I am not sure exactly if he meant it the way it sounds, but he really did ask me “Why do you stay in this marriage?” last week.

We haven’t gone to this therapist together for a couple of years.  Hubby had been going to him for his depression up until a little while ago.  I had called for an appointment and went alone to discuss something awful that happened the week before last.  Yes, I haven’t blogged about it.  I was embarrassed.  And upset. And a bit horrified too.

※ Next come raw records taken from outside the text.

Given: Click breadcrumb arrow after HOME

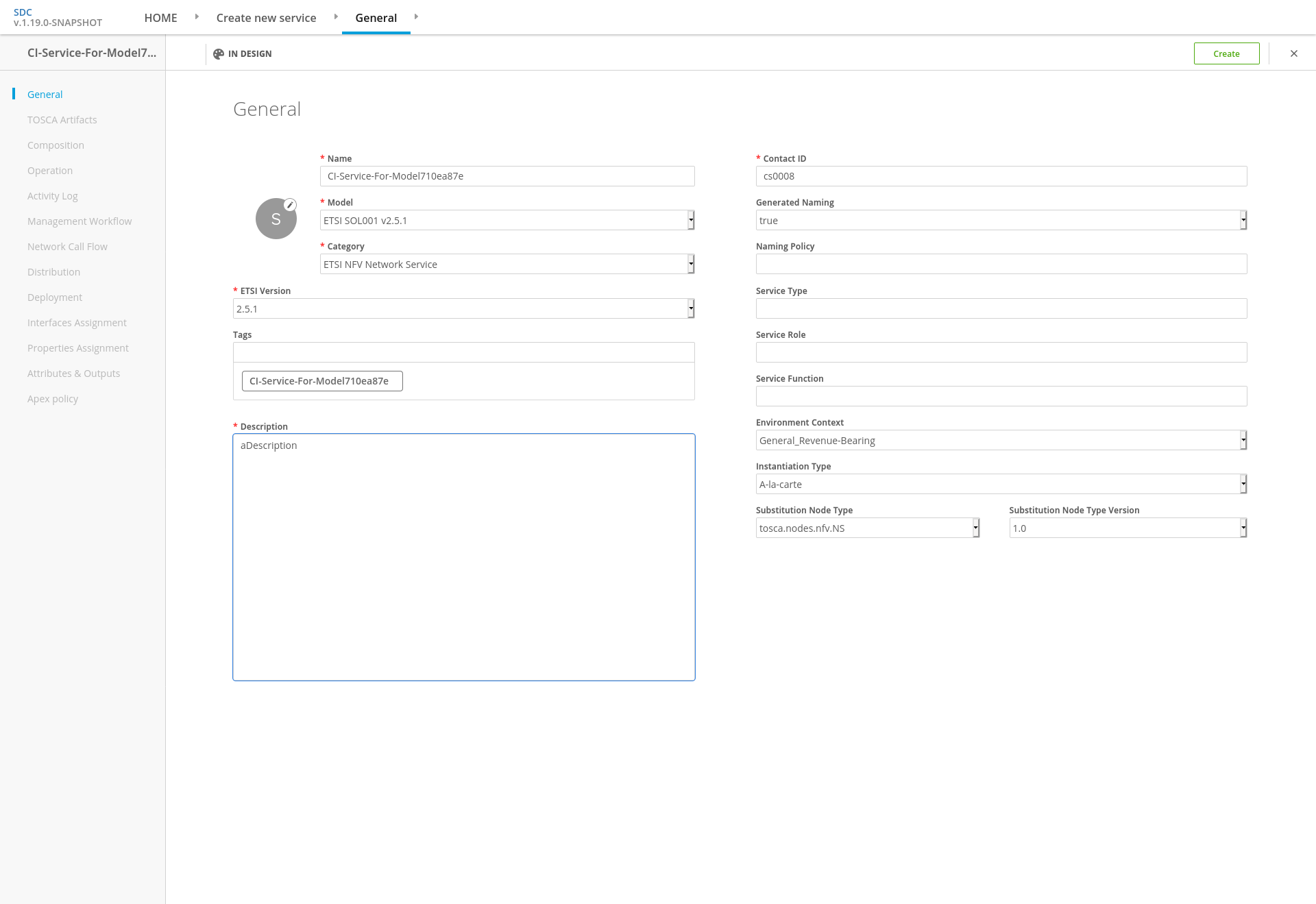Looking at the screenshot, I should click(x=197, y=16).
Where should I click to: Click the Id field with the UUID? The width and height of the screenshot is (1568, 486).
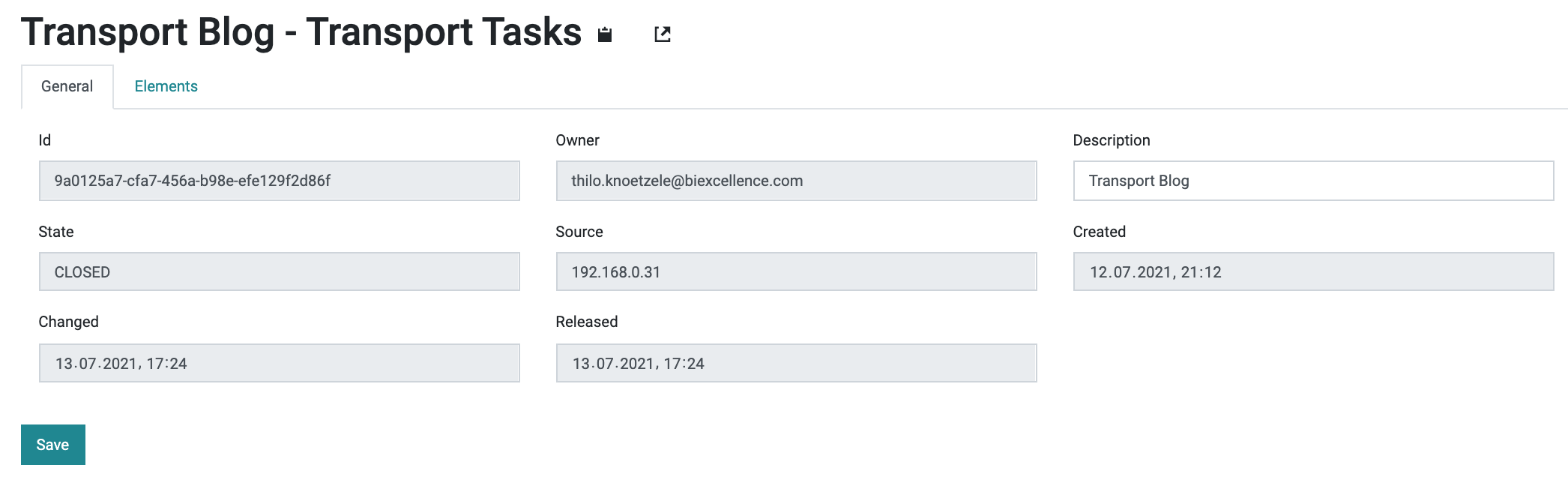[279, 181]
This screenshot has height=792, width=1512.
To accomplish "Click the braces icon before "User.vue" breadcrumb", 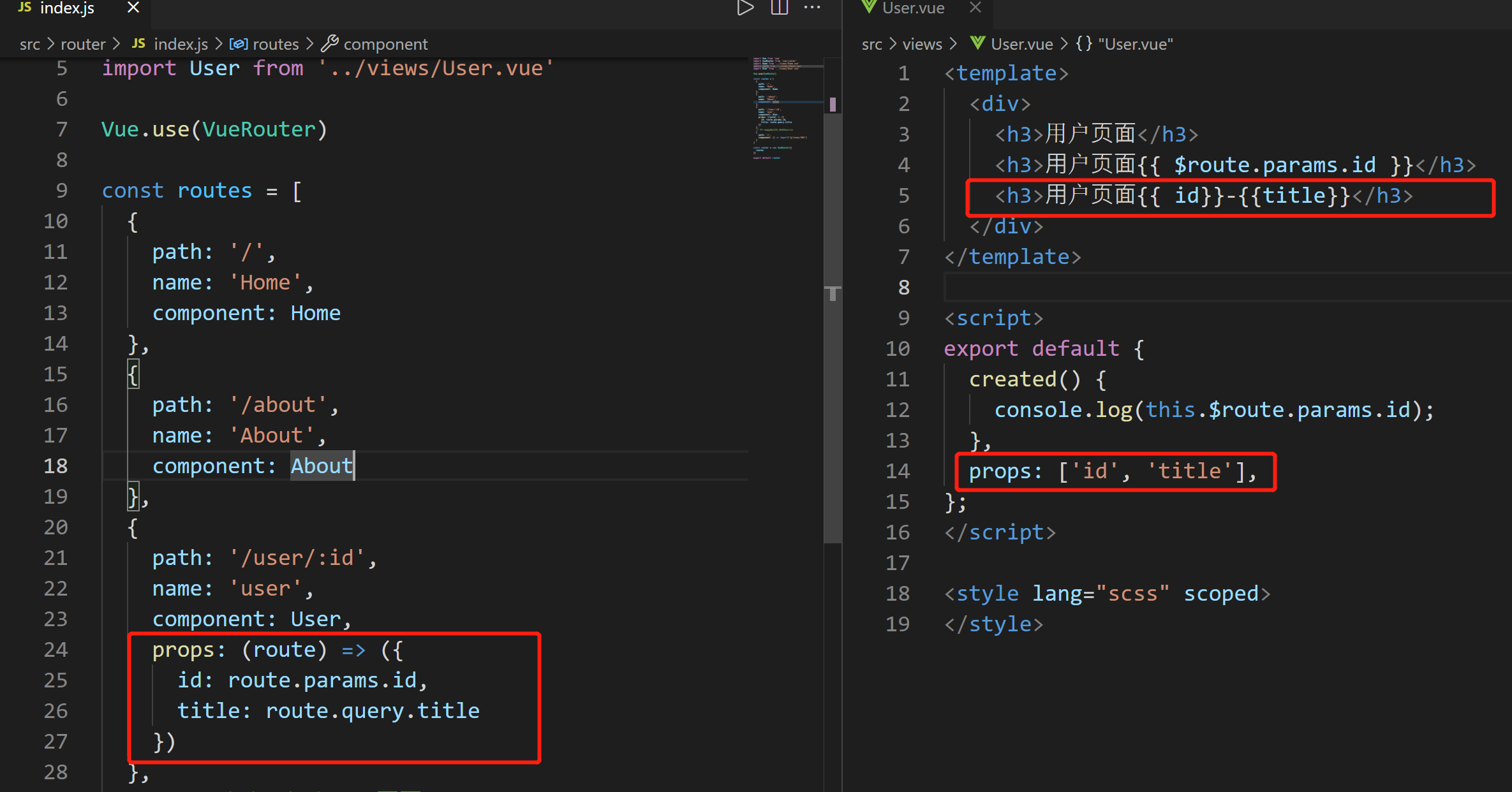I will pyautogui.click(x=1084, y=43).
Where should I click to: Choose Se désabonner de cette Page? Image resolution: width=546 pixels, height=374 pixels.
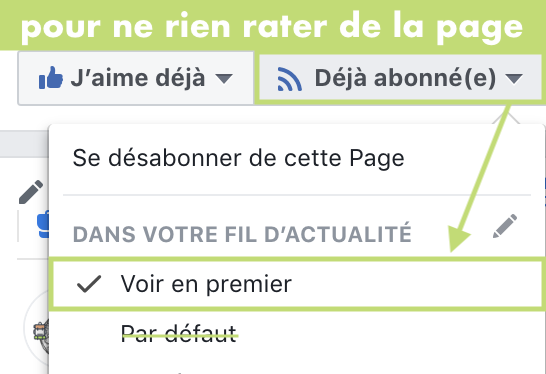(x=239, y=158)
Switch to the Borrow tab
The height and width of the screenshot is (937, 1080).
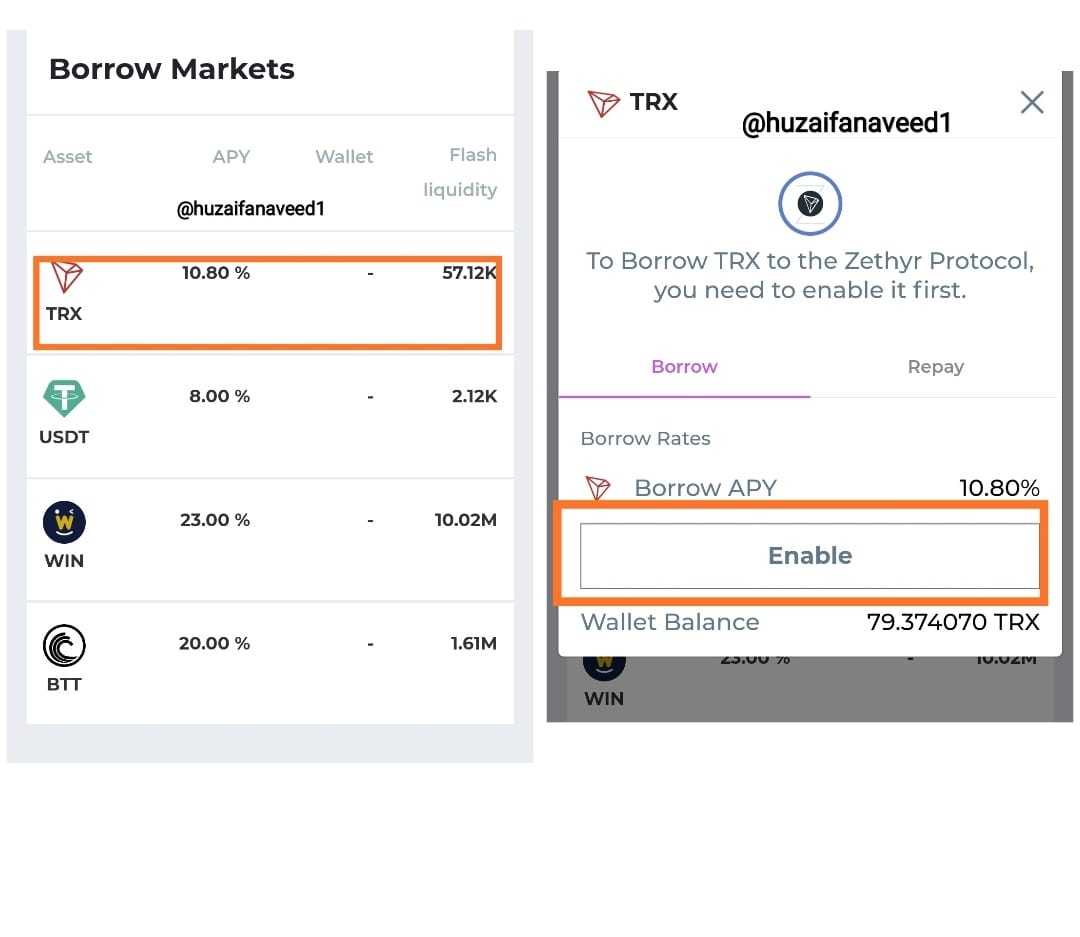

If you have read some of my older posts, it won’t be a surprise that we both can get angry.  But I THOUGHT my husband knew the limits of what was acceptable in front of the kids.  Apparently, he doesn’t.  😦

One morning my daughter didn’t want to go to school. So she was doing everything in her 4yo power to stop or delay going to school.  My husband lost his temper and started shouting. I asked him to calm down.  He got more angry and louder, shouting at me now too.  He stormed – off baby in the sling nearly dragging girl down the street, still shouting at her.  I followed – starting to worry that he might hurt her… (by accident but still.)  He gets more angry, etc…    More shouting, yelling, etc. 

With my sister’s intervention (baby was going to her house) I end up taking girl to school and he storms off.

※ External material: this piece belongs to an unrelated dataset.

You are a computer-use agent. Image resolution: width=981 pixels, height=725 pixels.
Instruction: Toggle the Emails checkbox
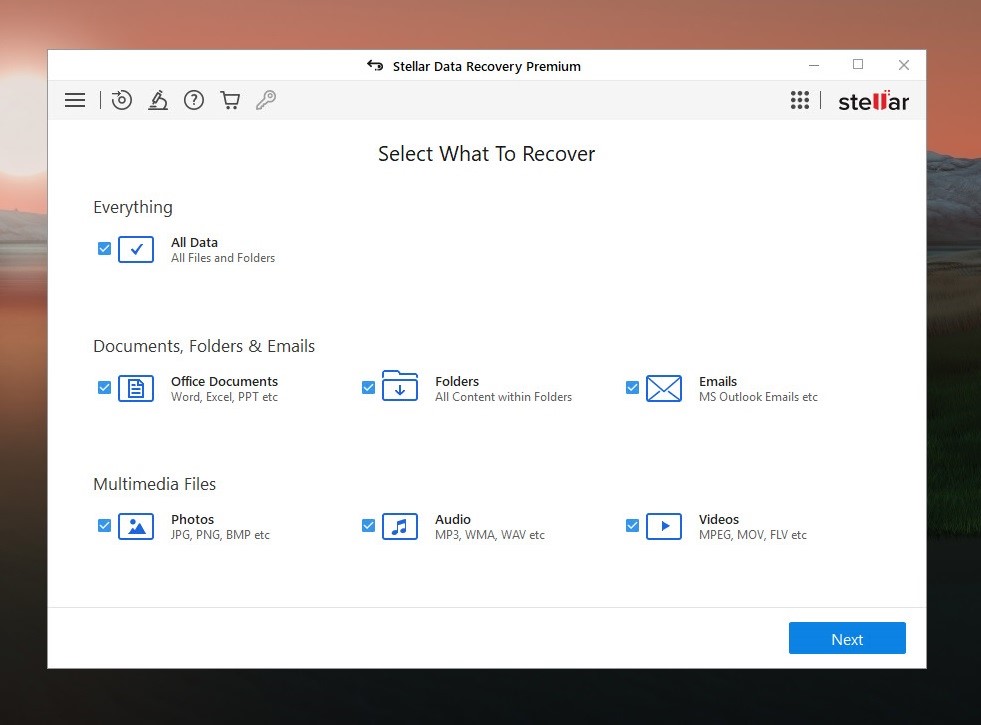633,388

The next day, what does he say?… “I’m sorry, I lost my temper”   In the words of the therapist – “That isn’t good enough.”

Now I have to figure out …

I wrote the first part of this post a little more than a week ago.  I didn’t know what to do.  I have since told husband that I saw the therapist due to his anger after he stated that he wanted to stop yelling “That it has gotten to be a bad habit.”  

I am sure that I will need to keep on telling him when he is behaving poorly…but at least for now he is starting to realize it is a problem.

16 Comments leave one →
  1. May 25, 2011 12:18 pm

    This is a tough place to be in. I hope you can find the help and strength you need to make your decision.

  2. May 25, 2011 1:14 pm

    At least he’s owning it. I’m sorry isn’t good enough, but it is a good first step.

  3. May 25, 2011 2:03 pm

    Girl I’m so sorry. Yes, that behavior is unacceptable and good for the therapist for calling him out on it. But, yeah, now what? I hope you all will keep getting the help you need.

  4. May 25, 2011 2:22 pm

    I am so sorry. That sounds very stressful.
    What was your reply to his question??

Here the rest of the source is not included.